DIB's access control policy documents the requirements for the following access control functions: (1) adding new users; (2) modifying users; and/or (3) removing an existing user's access.

DIB conducts access reviews at least annually for the in-scope system components to help ensure that access is restricted appropriately. Required changes are tracked to completion.

Azure Privileged Identity Management (PIM) and Role-Based Access Control (RBAC) are used to ensure that access to infrastructure is granted strictly according to the principle of least privilege, with permissions assigned based on individual roles and responsibilities and regularly reviewed for compliance.

DIB has measures to protect against Denial of Service (DoS) attacks.

DIB completes termination checklists to ensure that access is revoked for terminated employees.

The company restricts privileged access to encryption keys to authorized users with a business need.

The company restricts privileged access to the firewall to authorized users with a business need.

DIB restricts privileged access to the production application, databases and network to authorized users with a business need.

DIB strives for 99.9% uptime on a monthly basis and notes all incidents which impact availability on our public status page (status.dib.no)

DIB requires employees to acknowledge a code of conduct at the time of hire. Employees who violate the code of conduct are subject to disciplinary actions in accordance with a disciplinary policy.

All employee contracts include a confidentiality clause. Additionally, a confidentiality policy is outlined in the Employee Handbook.

DIB performs background checks on all new employees in accordance with local laws.

All employees undergo mandatory security awareness training on an annual basis. Certain higher risk roles go through additional training specific for their role and its associated risks, annually.

DIB requires passwords for in-scope system components to be configured according to the company's policy.

All corporate devices are encrypted to protect data in case of loss or theft. They can be remotely wiped to prevent data leakage if a device is compromised or lost.

DIB maintains a formal inventory of production system assets.

The company requires visitors to sign-in, and be escorted by an authorized employee when accessing office facilities.

All communications between users and DIB’s web applications and APIs are encrypted using HTTPS with TLS 1.2 protocols

Data is encrypted at rest using an industry-standard AES-256 encryption algorithm.

We engage independent cybersecurity consultants to conduct comprehensive penetration tests on our application and infrastructure every second year, or following significant product updates or changes aligned with OWASP or similar security frameworks. A remediation plan is developed and changes are implemented to remediate vulnerabilities.

DIB enforces a password complexity standard and credentials are stored using a PBKDF2 function. Users are locked out after five failed login attempts to prevent brute-force attacks. Password reset is handled securely via email verification links, valid only until a new password is set. Domain allowlisting is available to restrict sign-ups to approved email domains.

Logins are supported through Microsoft Entra ID. The customer has the option to only allow this login method for enhanced security and customer-controlled MFA.

DIB performs control self-assessments at least annually to gain assurance that controls are in place and operating effectively. Corrective actions are taken based on relevant findings. If the company has committed to an SLA for a finding, the corrective action is completed within that SLA.
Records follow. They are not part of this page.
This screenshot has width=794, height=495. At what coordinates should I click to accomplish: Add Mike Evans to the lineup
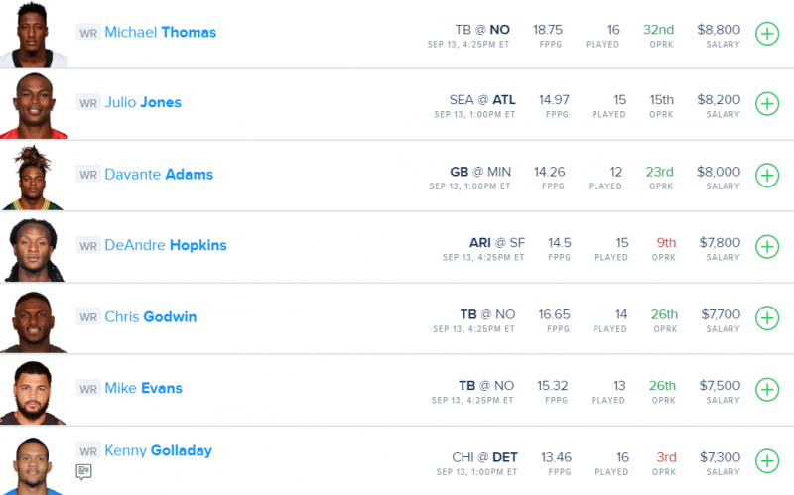767,390
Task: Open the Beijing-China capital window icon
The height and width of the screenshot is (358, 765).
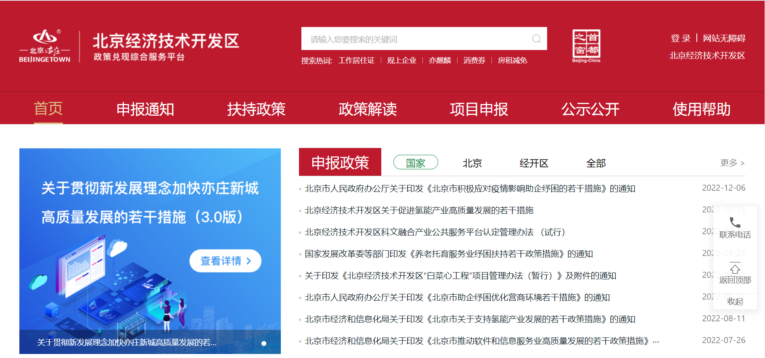Action: tap(586, 46)
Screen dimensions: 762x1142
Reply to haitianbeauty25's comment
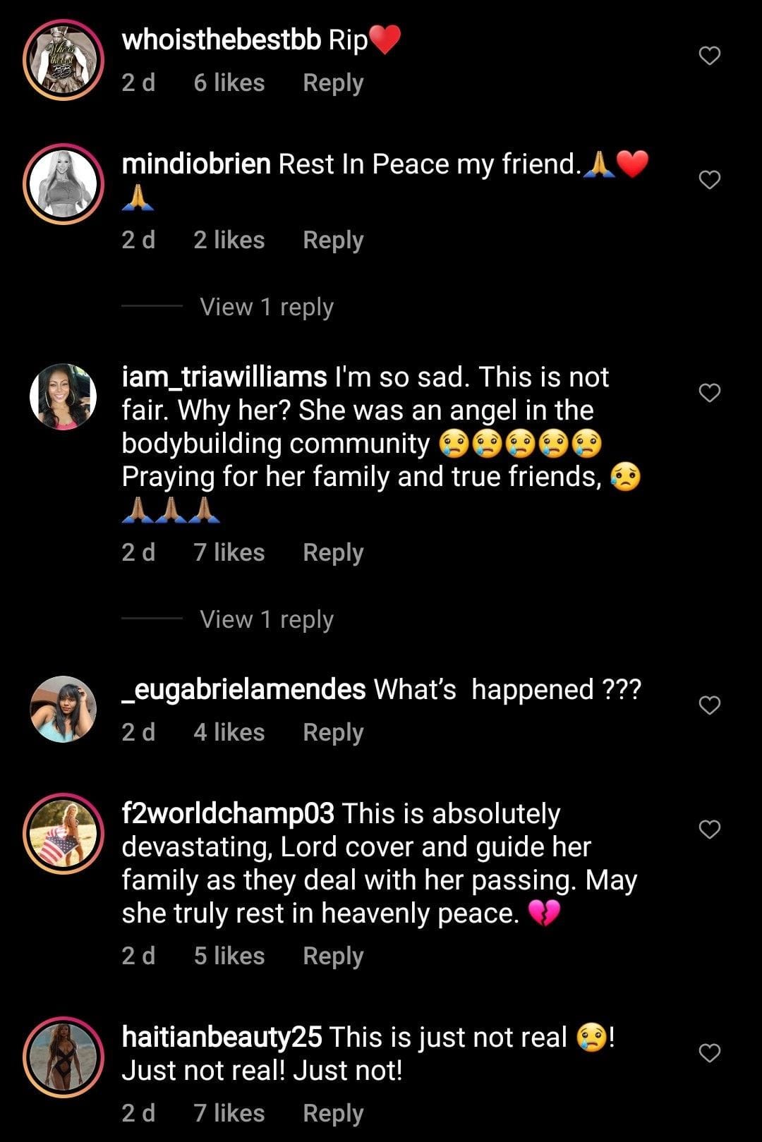(332, 1112)
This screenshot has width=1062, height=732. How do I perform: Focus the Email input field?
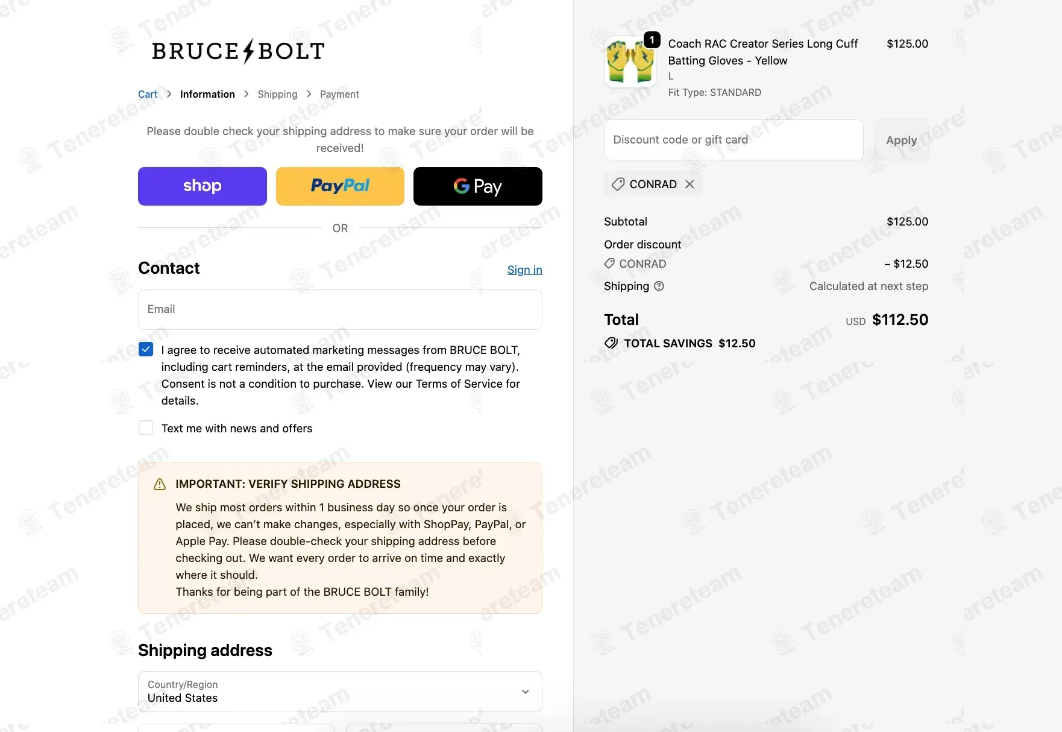coord(340,309)
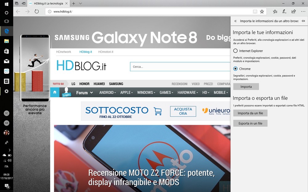Viewport: 308px width, 192px height.
Task: Click the Add notes pen icon
Action: pyautogui.click(x=284, y=11)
Customers are encouraged to use SSO (Microsoft Entra) with MFA and avoid person or business sensitive information for enhanced security.

Customers can easily export and delete their data in compliance with GDPR and other data protection regulations.

DIB has a data classification policy in place to help ensure that confidential data is properly secured and restricted to authorized personnel.

Access to customer data is limited to authorized employees who require it for their job. Any exceptional access to customer data happens with the consent of customers and has to be reviewed by the manager of the employee's engineering team thereafter, supplying a business need.

DIB services and data are hosted in Microsoft Azure facilities in Norway East & West and Dublin, Ireland

DIB maintains a privacy policy in addition to our license agreement. We also have additional Product Terms detailling, for example, the specifics of our AI features.

The company's risk assessments are performed at least annually. As part of this process, threats and changes (environmental, regulatory, and technological) to service commitments are identified and the risks are formally assessed.

DIB has established a formalized whistleblower policy, and an anonymous communication channel is in place for users to report potential issues or fraud concerns.

DIB and Karnov Group maintain cybersecurity insurance to mitigate the financial impact of business disruptions.

DIB and Karnov Group have Business Continuity and Disaster Recovery Plans in place that outline communication plans in order to maintain information security continuity in the event of the unavailability of key personnel.

The company has a formal systems development life cycle (SDLC) methodology in place that governs the development, acquisition, implementation, changes, and maintenance of information systems and related technology requirements.

DIB has an external-facing support system in place that allows users to report system information on failures, incidents, concerns, and other complaints to appropriate personnel.

DIB communicates system changes to authorized internal users. The company also notifies customers of critical system changes that may affect their processing.